How might we have made a mistake? Could it be in the calculation of $2^5$ . Not really because we know that $2^1=2,2^2=4,2^3=8,2^4=16 \textrm{ and }2^5=32$ . So if we made a mistake in the calculation of $2^5 \textrm{ (mod} 11\textrm{)}$ it could only have been in working out the remainder after $2^5=32$ is divided by 11. Since $2\times 11=22 \textrm{ and } 3\times 11 = 33$ we see that $2^5=32=2\times 11+10$ so $2^5\equiv 10 \textrm{ (mod} 11\textrm{)}$ .

This seems length and drawn out, and to some extent it is for such a simple exercise. Yet it illustrates the benefit obtained from the cost of checking: we now feel much more confident that our answer is correct. If we looked it up in the back of the book we would not be building up our checking muscles, and we would stay that much mathematically weaker.

How about the second exercise the author of the book review mentions: what’sÂ 2^17 mod 23?

Curiously, when I looked through the book I could not find this exercise. What I did find was:

Exercise 18.6.3 Evaluate the power $2^{83} \textrm{ (mod} 23\textrm{)}$ .

Let’s do this exercise first and think about how we might check the correctness of our calculation without looking up an answer in the back of the book.

Using Fermat’s little theorem we see that $2^{22}\equiv 1 \textrm{ (mod} 23\textrm{)}$ . This because 23 is a prime number and 2 is not divisible by 23.

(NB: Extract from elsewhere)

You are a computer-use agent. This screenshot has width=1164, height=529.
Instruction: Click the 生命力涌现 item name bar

How does this help us? We need to relate the power 22 to the power 83. Well, $3\times 22= 66 \textrm{ and } 4\times 22=88$ so we use the fact that $83=3\times 22+17$ to get $2^{83}=2^{3\times 22+17}=(2^{22})^3\times 2^{17}\equiv 1\times2^{17} \equiv 2^{17}\textrm{ (mod} 23\textrm{)}$ .

Now the problem is to calculate $2^{17} \textrm{ (mod} 23\textrm{)}$ . The text just before this exercise gives us a hint to use the method of section 18.2

So now we see maybe where the problem “ what’sÂ 2^17 mod 23?” came from – the author of the review has maybe used Fermat’s little theorem and is stuck on calculating $2^{17}\textrm{ (mod} 23\textrm{)}$ .

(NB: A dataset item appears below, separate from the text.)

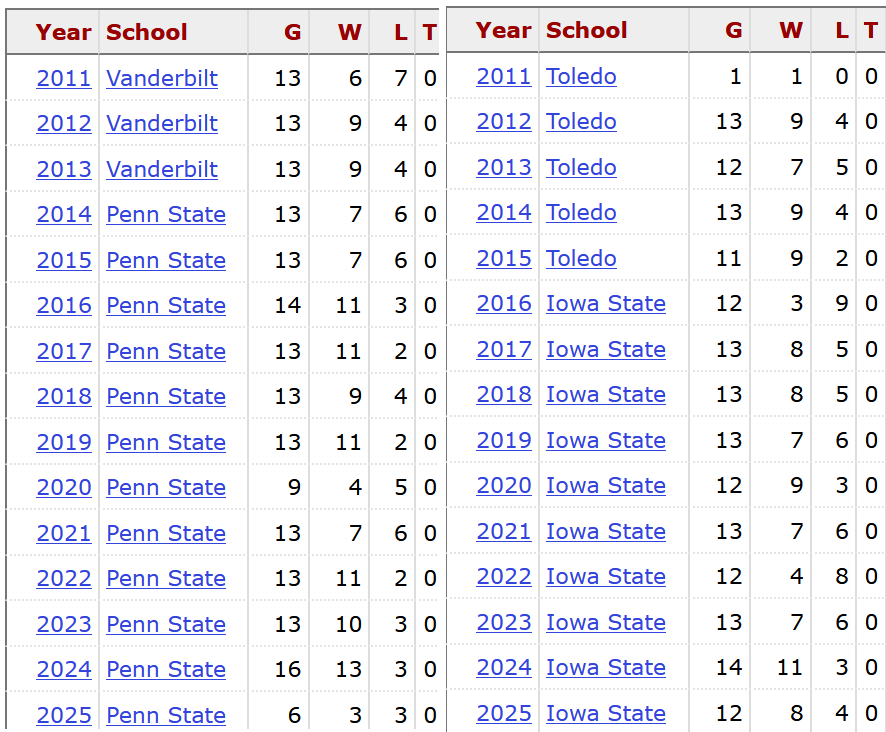Screen dimensions: 886x732
Task: Sort left table by School header
Action: coord(147,32)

One way to proceed is to use that fact, from $2^{22}\equiv 1\textrm{ (mod} 23\textrm{)}$ and 22=17+5, that $2^{17}\textrm{ (mod} 23\textrm{)}$ is the inverse of $2^5 \textrm{ (mod} 23\textrm{)}$ .

We know that from a direct calculation that $2^5\equiv 9 \textrm{ (mod} 23\textrm{)}$ so we just have to find the inverse of $9 \textrm{ (mod} 23\textrm{)}$ : in other words solve the equation $9x\equiv 1 \textrm{ (mod} 23\textrm{)}$ . We can try $2^4\equiv 16 \textrm{ (mod} 23\textrm{)}$ so $2^8\equiv (2^4)^2\equiv 1^2=256\equiv 3 \textrm{ (mod} 23\textrm{)}$ . Then squaring again gives $2^{16}\equiv (2^8)^2\equiv 3^2=9 \textrm{ (mod} 23\textrm{)}$ and therefore $2^{17}\equiv 2\times 9=18 \textrm{ (mod} 23\textrm{)}$ .

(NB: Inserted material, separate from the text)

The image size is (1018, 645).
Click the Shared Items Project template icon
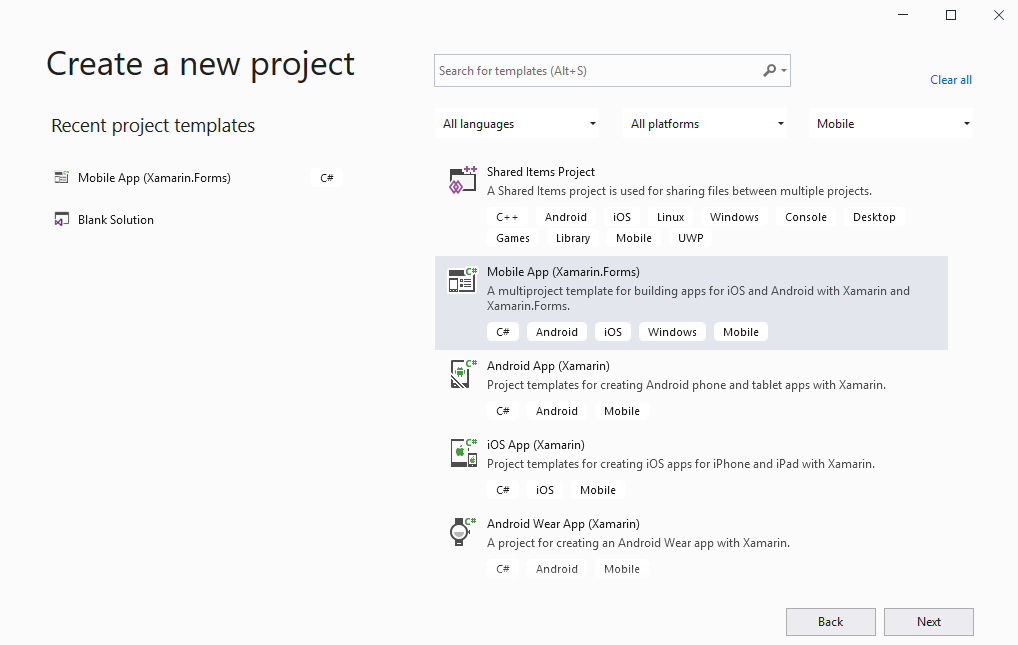tap(461, 180)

This gives us our final answer of $2^{83}\equiv 2^{17} \equiv 18 \textrm{ (mod} 23\textrm{)}$ .

If this seems long and complicated it is: it’s messy and we could easily have made a mistake. How can we check our answer?

One way is to absorb more fully the lesson of section 18.2 and construct a table of powers of 2 (mod 23) up to the $22^{nd}$ power. We do this starting with $2^0\equiv 1 \textrm{ (mod} 23\textrm{)}$ and then multiplying the previous result by 2 and keeping the remainder after division by 23. Here’s is a table built using Excel:

Sure enough, we see that $2^{83}\equiv 2^{17} \equiv 18 \textrm{ (mod} 23\textrm{)}$ .

This gives us a much more complete and satisfying feeling than looking up the answer in the back of the book. It helps us build our mathematical muscles, and learn to reason mathematically as an independent thinking person.